Interface element records –
━━━━━━━━━━━━━━━━━━━━━━━━━━━━━━
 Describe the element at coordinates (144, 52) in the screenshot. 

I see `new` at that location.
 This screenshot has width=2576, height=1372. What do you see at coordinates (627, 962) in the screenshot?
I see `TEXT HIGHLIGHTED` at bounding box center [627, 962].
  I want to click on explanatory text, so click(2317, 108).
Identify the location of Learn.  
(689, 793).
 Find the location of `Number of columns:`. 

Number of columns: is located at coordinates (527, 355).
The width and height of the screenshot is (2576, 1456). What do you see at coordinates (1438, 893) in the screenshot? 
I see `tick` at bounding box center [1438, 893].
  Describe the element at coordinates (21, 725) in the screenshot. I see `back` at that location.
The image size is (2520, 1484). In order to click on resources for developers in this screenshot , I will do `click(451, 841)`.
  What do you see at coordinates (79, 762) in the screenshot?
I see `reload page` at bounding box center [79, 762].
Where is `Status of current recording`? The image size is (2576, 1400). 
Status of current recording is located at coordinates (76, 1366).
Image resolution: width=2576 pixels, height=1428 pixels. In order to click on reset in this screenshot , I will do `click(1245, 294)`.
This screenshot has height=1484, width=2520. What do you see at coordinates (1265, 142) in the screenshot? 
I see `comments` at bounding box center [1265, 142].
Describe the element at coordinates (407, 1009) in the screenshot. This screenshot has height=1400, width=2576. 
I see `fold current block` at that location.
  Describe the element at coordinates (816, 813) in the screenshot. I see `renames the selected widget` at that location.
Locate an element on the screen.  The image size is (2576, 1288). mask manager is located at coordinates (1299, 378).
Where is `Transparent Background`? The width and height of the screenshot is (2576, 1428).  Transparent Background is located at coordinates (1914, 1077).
━━━━━━━━━━━━━━━━━━━━━━━━━━━━━━
Exercise – Please express every line of the material above as a JSON list of strings, one string per line, leaving out blank lines.

Task result –
[
  " Describe the element at coordinates (144, 52) in the screenshot. ",
  "I see `new` at that location.",
  " This screenshot has width=2576, height=1372. What do you see at coordinates (627, 962) in the screenshot?",
  "I see `TEXT HIGHLIGHTED` at bounding box center [627, 962].",
  "  I want to click on explanatory text, so click(2317, 108).",
  "Identify the location of Learn.  ",
  "(689, 793).",
  " Find the location of `Number of columns:`. ",
  "Number of columns: is located at coordinates (527, 355).",
  "The width and height of the screenshot is (2576, 1456). What do you see at coordinates (1438, 893) in the screenshot? ",
  "I see `tick` at bounding box center [1438, 893].",
  "  Describe the element at coordinates (21, 725) in the screenshot. I see `back` at that location.",
  "The image size is (2520, 1484). In order to click on resources for developers in this screenshot , I will do `click(451, 841)`.",
  "  What do you see at coordinates (79, 762) in the screenshot?",
  "I see `reload page` at bounding box center [79, 762].",
  "Where is `Status of current recording`? The image size is (2576, 1400). ",
  "Status of current recording is located at coordinates (76, 1366).",
  "Image resolution: width=2576 pixels, height=1428 pixels. In order to click on reset in this screenshot , I will do `click(1245, 294)`.",
  "This screenshot has height=1484, width=2520. What do you see at coordinates (1265, 142) in the screenshot? ",
  "I see `comments` at bounding box center [1265, 142].",
  "Describe the element at coordinates (407, 1009) in the screenshot. This screenshot has height=1400, width=2576. ",
  "I see `fold current block` at that location.",
  "  Describe the element at coordinates (816, 813) in the screenshot. I see `renames the selected widget` at that location.",
  "Locate an element on the screen.  The image size is (2576, 1288). mask manager is located at coordinates (1299, 378).",
  "Where is `Transparent Background`? The width and height of the screenshot is (2576, 1428).  Transparent Background is located at coordinates (1914, 1077)."
]